REQUIRED TASKS:
1 > From the comment on frozenset hashing, list the steps of the mathematically strong way to compute a frozenset's hash, in the order given.
2 > Please echo a passage of the comment on frozenset hashing word for word, beginning at the words "Serhiy Storchaka <[email" and stopping after "x in frozenset)))".
3 > In the comment on frozenset hashing, why are the stored hash values sorted in the mathematically strong method?

Serhiy Storchaka <[email protected]> added the comment:
As far as I understand, the problem is that the value obtained by XORing hashes
of elements has nonuniform distribution. Further transformations, either linear
or nonlinear, as well as adding length, don't change the fact that the result
of XORing contains less information than the number of bit in the hash word.
The mathematically strong way of computing the hash of a frozenset is:
hash(tuple(sorted(hash(x) for x in frozenset)))
Store all hash values into an array, sort them for getting rid of ordering, and
make a hash of all concatenated hashes.
But this algorithm requires linear memory and have superlinear complexity. For
practical purposes we need just makes the difference of the distribution from
the uniform distribution small enough. Maybe the following algorithm could help:
buckets = [0] * N
for x in frozenset:
h = hash(x)

DATASET EXCERPT:
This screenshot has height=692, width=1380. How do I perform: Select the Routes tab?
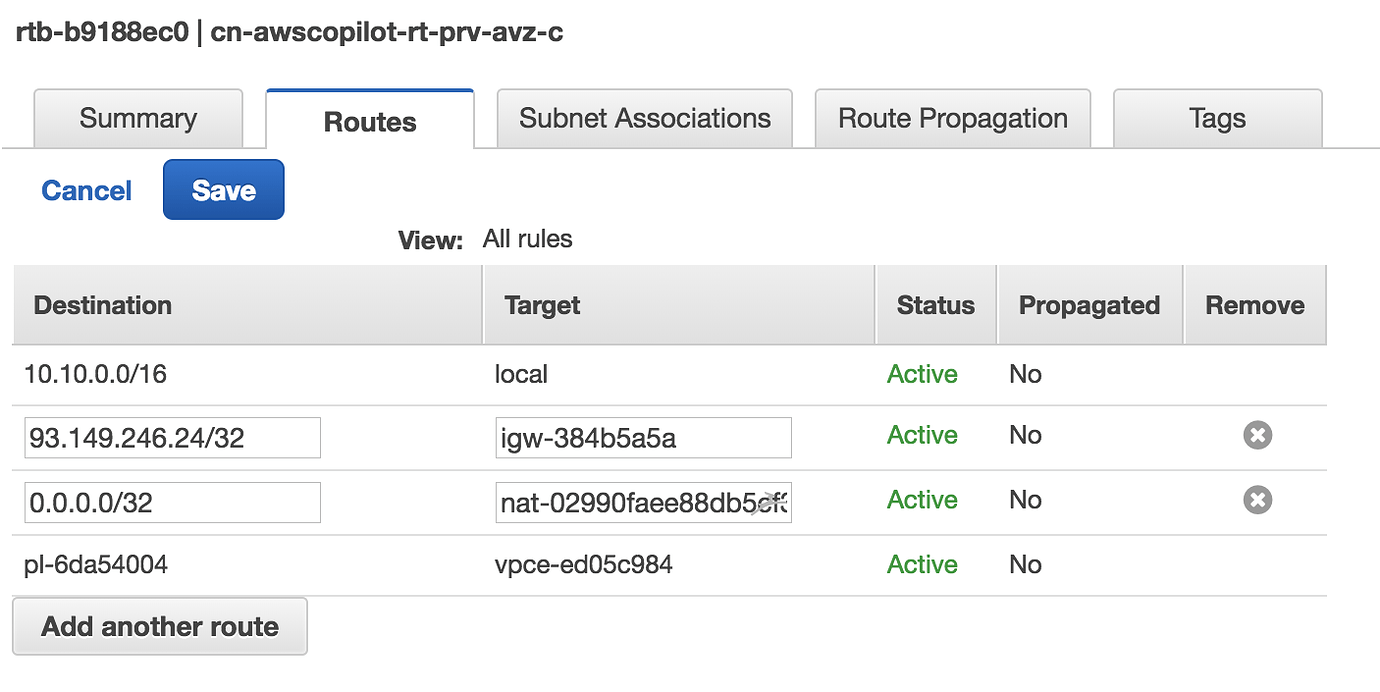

SOLUTIONS:
1 >
1. Store all hash values into an array.
2. Sort them to get rid of ordering.
3. Make a hash of all the concatenated hashes.

2 >
Serhiy Storchaka <[email protected]> added the comment:
As far as I understand, the problem is that the value obtained by XORing hashes
of elements has nonuniform distribution. Further transformations, either linear
or nonlinear, as well as adding length, don't change the fact that the result
of XORing contains less information than the number of bit in the hash word.
The mathematically strong way of computing the hash of a frozenset is:
hash(tuple(sorted(hash(x) for x in frozenset)))

3 > They are sorted to get rid of ordering, so that the hash of the concatenated values does not depend on the order of the elements.